Nothing in the entries may differ when you return them.
== TASK DATA ==
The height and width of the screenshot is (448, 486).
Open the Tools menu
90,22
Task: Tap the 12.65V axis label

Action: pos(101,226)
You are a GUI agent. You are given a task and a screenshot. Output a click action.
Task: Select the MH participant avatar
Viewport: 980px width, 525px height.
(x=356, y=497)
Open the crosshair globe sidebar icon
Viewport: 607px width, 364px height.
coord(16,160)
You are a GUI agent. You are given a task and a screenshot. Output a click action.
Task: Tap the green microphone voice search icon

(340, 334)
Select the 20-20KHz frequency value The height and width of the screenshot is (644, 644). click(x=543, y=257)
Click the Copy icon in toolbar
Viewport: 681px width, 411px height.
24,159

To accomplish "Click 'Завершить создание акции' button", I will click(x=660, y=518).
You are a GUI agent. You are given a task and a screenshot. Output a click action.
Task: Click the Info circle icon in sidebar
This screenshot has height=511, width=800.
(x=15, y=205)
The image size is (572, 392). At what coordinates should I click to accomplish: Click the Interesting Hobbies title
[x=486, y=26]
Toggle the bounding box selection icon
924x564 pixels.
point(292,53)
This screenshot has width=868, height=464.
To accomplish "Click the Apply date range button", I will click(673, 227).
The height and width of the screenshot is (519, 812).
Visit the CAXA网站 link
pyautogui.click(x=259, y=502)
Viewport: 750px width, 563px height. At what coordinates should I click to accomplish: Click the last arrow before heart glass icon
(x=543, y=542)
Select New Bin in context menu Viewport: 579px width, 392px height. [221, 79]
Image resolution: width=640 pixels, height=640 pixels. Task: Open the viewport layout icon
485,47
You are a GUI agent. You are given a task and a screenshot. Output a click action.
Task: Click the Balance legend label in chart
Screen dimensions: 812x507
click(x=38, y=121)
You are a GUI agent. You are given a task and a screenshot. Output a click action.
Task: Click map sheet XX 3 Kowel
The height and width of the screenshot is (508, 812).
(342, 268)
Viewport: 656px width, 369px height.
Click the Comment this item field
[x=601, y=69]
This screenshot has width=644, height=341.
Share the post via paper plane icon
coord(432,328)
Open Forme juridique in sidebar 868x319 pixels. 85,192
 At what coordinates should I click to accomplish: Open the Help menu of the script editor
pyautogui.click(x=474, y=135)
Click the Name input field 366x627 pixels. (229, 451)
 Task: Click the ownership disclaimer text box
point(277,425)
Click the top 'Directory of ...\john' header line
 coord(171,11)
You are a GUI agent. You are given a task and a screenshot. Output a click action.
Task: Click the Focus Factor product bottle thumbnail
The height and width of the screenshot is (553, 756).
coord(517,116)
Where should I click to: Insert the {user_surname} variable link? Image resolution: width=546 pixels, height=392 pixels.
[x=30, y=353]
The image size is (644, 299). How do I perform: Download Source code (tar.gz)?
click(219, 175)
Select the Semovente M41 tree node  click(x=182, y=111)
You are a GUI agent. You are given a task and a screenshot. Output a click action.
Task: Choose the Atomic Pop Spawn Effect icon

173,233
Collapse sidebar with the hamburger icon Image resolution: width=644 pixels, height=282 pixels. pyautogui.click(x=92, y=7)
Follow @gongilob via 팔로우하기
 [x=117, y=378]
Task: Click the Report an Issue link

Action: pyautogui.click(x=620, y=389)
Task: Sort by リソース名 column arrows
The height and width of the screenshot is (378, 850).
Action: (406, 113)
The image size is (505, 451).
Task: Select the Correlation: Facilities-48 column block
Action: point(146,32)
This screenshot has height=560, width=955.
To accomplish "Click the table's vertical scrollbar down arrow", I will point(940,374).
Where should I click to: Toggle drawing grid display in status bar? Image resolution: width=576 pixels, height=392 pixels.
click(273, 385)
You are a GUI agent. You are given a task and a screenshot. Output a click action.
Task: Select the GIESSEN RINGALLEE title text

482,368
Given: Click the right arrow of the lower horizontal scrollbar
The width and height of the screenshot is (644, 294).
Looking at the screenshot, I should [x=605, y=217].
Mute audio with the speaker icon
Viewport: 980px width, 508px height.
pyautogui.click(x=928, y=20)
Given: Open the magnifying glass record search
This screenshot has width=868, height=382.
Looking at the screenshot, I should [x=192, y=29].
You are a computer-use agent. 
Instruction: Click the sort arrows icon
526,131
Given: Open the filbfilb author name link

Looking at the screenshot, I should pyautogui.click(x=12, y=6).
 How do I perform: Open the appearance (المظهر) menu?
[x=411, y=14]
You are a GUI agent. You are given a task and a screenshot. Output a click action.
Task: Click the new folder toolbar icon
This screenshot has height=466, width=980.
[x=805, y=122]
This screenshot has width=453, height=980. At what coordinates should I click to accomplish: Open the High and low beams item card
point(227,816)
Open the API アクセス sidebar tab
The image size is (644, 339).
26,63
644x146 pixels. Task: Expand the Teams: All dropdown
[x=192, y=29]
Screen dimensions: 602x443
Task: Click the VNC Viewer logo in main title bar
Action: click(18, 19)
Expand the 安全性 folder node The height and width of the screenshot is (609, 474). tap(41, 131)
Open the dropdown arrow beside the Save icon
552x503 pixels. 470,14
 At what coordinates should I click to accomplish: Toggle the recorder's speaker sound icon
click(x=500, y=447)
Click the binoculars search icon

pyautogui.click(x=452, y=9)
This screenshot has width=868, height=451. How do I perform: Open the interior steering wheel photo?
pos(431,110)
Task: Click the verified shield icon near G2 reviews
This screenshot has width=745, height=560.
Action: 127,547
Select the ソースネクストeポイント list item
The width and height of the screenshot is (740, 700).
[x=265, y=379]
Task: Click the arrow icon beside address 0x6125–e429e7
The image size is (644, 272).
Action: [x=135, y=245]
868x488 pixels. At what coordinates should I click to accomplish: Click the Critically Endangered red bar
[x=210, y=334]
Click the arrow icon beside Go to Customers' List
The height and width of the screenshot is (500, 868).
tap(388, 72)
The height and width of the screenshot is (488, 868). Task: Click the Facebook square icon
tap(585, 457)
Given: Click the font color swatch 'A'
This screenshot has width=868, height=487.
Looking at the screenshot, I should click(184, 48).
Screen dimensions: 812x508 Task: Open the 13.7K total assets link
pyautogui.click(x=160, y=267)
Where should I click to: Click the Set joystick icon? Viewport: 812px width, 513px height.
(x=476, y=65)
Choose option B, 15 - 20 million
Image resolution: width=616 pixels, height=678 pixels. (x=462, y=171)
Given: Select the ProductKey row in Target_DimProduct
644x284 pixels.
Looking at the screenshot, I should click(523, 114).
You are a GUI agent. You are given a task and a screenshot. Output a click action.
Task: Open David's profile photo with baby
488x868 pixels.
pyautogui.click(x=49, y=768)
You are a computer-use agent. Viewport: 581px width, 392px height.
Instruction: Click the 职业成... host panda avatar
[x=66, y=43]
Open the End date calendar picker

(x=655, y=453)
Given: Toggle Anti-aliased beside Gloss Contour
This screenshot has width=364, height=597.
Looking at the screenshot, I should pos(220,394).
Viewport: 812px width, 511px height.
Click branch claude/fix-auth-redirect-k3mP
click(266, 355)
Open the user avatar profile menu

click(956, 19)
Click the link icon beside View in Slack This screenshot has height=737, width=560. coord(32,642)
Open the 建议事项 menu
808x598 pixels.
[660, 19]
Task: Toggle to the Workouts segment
===
ANSWER SECTION>
The height and width of the screenshot is (448, 486).
Open the Tools menu
90,22
Task: Tap the 12.65V axis label

Action: pos(101,226)
You are a GUI agent. You are given a task and a screenshot. Output a click action.
Task: Select the MH participant avatar
Viewport: 980px width, 525px height.
(x=356, y=497)
Open the crosshair globe sidebar icon
Viewport: 607px width, 364px height.
coord(16,160)
You are a GUI agent. You are given a task and a screenshot. Output a click action.
Task: Tap the green microphone voice search icon

(340, 334)
Select the 20-20KHz frequency value The height and width of the screenshot is (644, 644). click(x=543, y=257)
Click the Copy icon in toolbar
Viewport: 681px width, 411px height.
24,159

To accomplish "Click 'Завершить создание акции' button", I will click(x=660, y=518).
You are a GUI agent. You are given a task and a screenshot. Output a click action.
Task: Click the Info circle icon in sidebar
This screenshot has height=511, width=800.
(x=15, y=205)
The image size is (572, 392). At what coordinates should I click to accomplish: Click the Interesting Hobbies title
[x=486, y=26]
Toggle the bounding box selection icon
924x564 pixels.
point(292,53)
This screenshot has width=868, height=464.
To accomplish "Click the Apply date range button", I will click(673, 227).
The height and width of the screenshot is (519, 812).
Visit the CAXA网站 link
pyautogui.click(x=259, y=502)
Viewport: 750px width, 563px height. At what coordinates should I click to accomplish: Click the last arrow before heart glass icon
(x=543, y=542)
Select New Bin in context menu Viewport: 579px width, 392px height. [221, 79]
Image resolution: width=640 pixels, height=640 pixels. Task: Open the viewport layout icon
485,47
You are a GUI agent. You are given a task and a screenshot. Output a click action.
Task: Click the Balance legend label in chart
Screen dimensions: 812x507
click(x=38, y=121)
You are a GUI agent. You are given a task and a screenshot. Output a click action.
Task: Click map sheet XX 3 Kowel
The height and width of the screenshot is (508, 812).
(342, 268)
Viewport: 656px width, 369px height.
Click the Comment this item field
[x=601, y=69]
This screenshot has width=644, height=341.
Share the post via paper plane icon
coord(432,328)
Open Forme juridique in sidebar 868x319 pixels. 85,192
 At what coordinates should I click to accomplish: Open the Help menu of the script editor
pyautogui.click(x=474, y=135)
Click the Name input field 366x627 pixels. (229, 451)
 Task: Click the ownership disclaimer text box
point(277,425)
Click the top 'Directory of ...\john' header line
 coord(171,11)
You are a GUI agent. You are given a task and a screenshot. Output a click action.
Task: Click the Focus Factor product bottle thumbnail
The height and width of the screenshot is (553, 756).
coord(517,116)
Where should I click to: Insert the {user_surname} variable link? Image resolution: width=546 pixels, height=392 pixels.
[x=30, y=353]
The image size is (644, 299). How do I perform: Download Source code (tar.gz)?
click(219, 175)
Select the Semovente M41 tree node  click(x=182, y=111)
You are a GUI agent. You are given a task and a screenshot. Output a click action.
Task: Choose the Atomic Pop Spawn Effect icon

173,233
Collapse sidebar with the hamburger icon Image resolution: width=644 pixels, height=282 pixels. pyautogui.click(x=92, y=7)
Follow @gongilob via 팔로우하기
 [x=117, y=378]
Task: Click the Report an Issue link

Action: pyautogui.click(x=620, y=389)
Task: Sort by リソース名 column arrows
The height and width of the screenshot is (378, 850).
Action: (406, 113)
The image size is (505, 451).
Task: Select the Correlation: Facilities-48 column block
Action: point(146,32)
This screenshot has height=560, width=955.
To accomplish "Click the table's vertical scrollbar down arrow", I will point(940,374).
Where should I click to: Toggle drawing grid display in status bar? Image resolution: width=576 pixels, height=392 pixels.
click(273, 385)
You are a GUI agent. You are given a task and a screenshot. Output a click action.
Task: Select the GIESSEN RINGALLEE title text

482,368
Given: Click the right arrow of the lower horizontal scrollbar
The width and height of the screenshot is (644, 294).
Looking at the screenshot, I should [x=605, y=217].
Mute audio with the speaker icon
Viewport: 980px width, 508px height.
pyautogui.click(x=928, y=20)
Given: Open the magnifying glass record search
This screenshot has width=868, height=382.
Looking at the screenshot, I should [x=192, y=29].
You are a computer-use agent. 
Instruction: Click the sort arrows icon
526,131
Given: Open the filbfilb author name link

Looking at the screenshot, I should pyautogui.click(x=12, y=6).
 How do I perform: Open the appearance (المظهر) menu?
[x=411, y=14]
You are a GUI agent. You are given a task and a screenshot. Output a click action.
Task: Click the new folder toolbar icon
This screenshot has height=466, width=980.
[x=805, y=122]
This screenshot has width=453, height=980. At what coordinates should I click to accomplish: Open the High and low beams item card
point(227,816)
Open the API アクセス sidebar tab
The image size is (644, 339).
26,63
644x146 pixels. Task: Expand the Teams: All dropdown
[x=192, y=29]
Screen dimensions: 602x443
Task: Click the VNC Viewer logo in main title bar
Action: click(18, 19)
Expand the 安全性 folder node The height and width of the screenshot is (609, 474). tap(41, 131)
Open the dropdown arrow beside the Save icon
552x503 pixels. 470,14
 At what coordinates should I click to accomplish: Toggle the recorder's speaker sound icon
click(x=500, y=447)
Click the binoculars search icon

pyautogui.click(x=452, y=9)
This screenshot has width=868, height=451. How do I perform: Open the interior steering wheel photo?
pos(431,110)
Task: Click the verified shield icon near G2 reviews
This screenshot has width=745, height=560.
Action: 127,547
Select the ソースネクストeポイント list item
The width and height of the screenshot is (740, 700).
[x=265, y=379]
Task: Click the arrow icon beside address 0x6125–e429e7
The image size is (644, 272).
Action: [x=135, y=245]
868x488 pixels. At what coordinates should I click to accomplish: Click the Critically Endangered red bar
[x=210, y=334]
Click the arrow icon beside Go to Customers' List
The height and width of the screenshot is (500, 868).
tap(388, 72)
The height and width of the screenshot is (488, 868). Task: Click the Facebook square icon
tap(585, 457)
Given: Click the font color swatch 'A'
This screenshot has width=868, height=487.
Looking at the screenshot, I should click(184, 48).
Screen dimensions: 812x508 Task: Open the 13.7K total assets link
pyautogui.click(x=160, y=267)
Where should I click to: Click the Set joystick icon? Viewport: 812px width, 513px height.
(x=476, y=65)
Choose option B, 15 - 20 million
Image resolution: width=616 pixels, height=678 pixels. (x=462, y=171)
Given: Select the ProductKey row in Target_DimProduct
644x284 pixels.
Looking at the screenshot, I should click(523, 114).
You are a GUI agent. You are given a task and a screenshot. Output a click action.
Task: Open David's profile photo with baby
488x868 pixels.
pyautogui.click(x=49, y=768)
You are a computer-use agent. Viewport: 581px width, 392px height.
Instruction: Click the 职业成... host panda avatar
[x=66, y=43]
Open the End date calendar picker

(x=655, y=453)
Given: Toggle Anti-aliased beside Gloss Contour
This screenshot has width=364, height=597.
Looking at the screenshot, I should pos(220,394).
Viewport: 812px width, 511px height.
Click branch claude/fix-auth-redirect-k3mP
click(266, 355)
Open the user avatar profile menu

click(956, 19)
Click the link icon beside View in Slack This screenshot has height=737, width=560. coord(32,642)
Open the 建议事项 menu
808x598 pixels.
[660, 19]
Task: Toggle to the Workouts segment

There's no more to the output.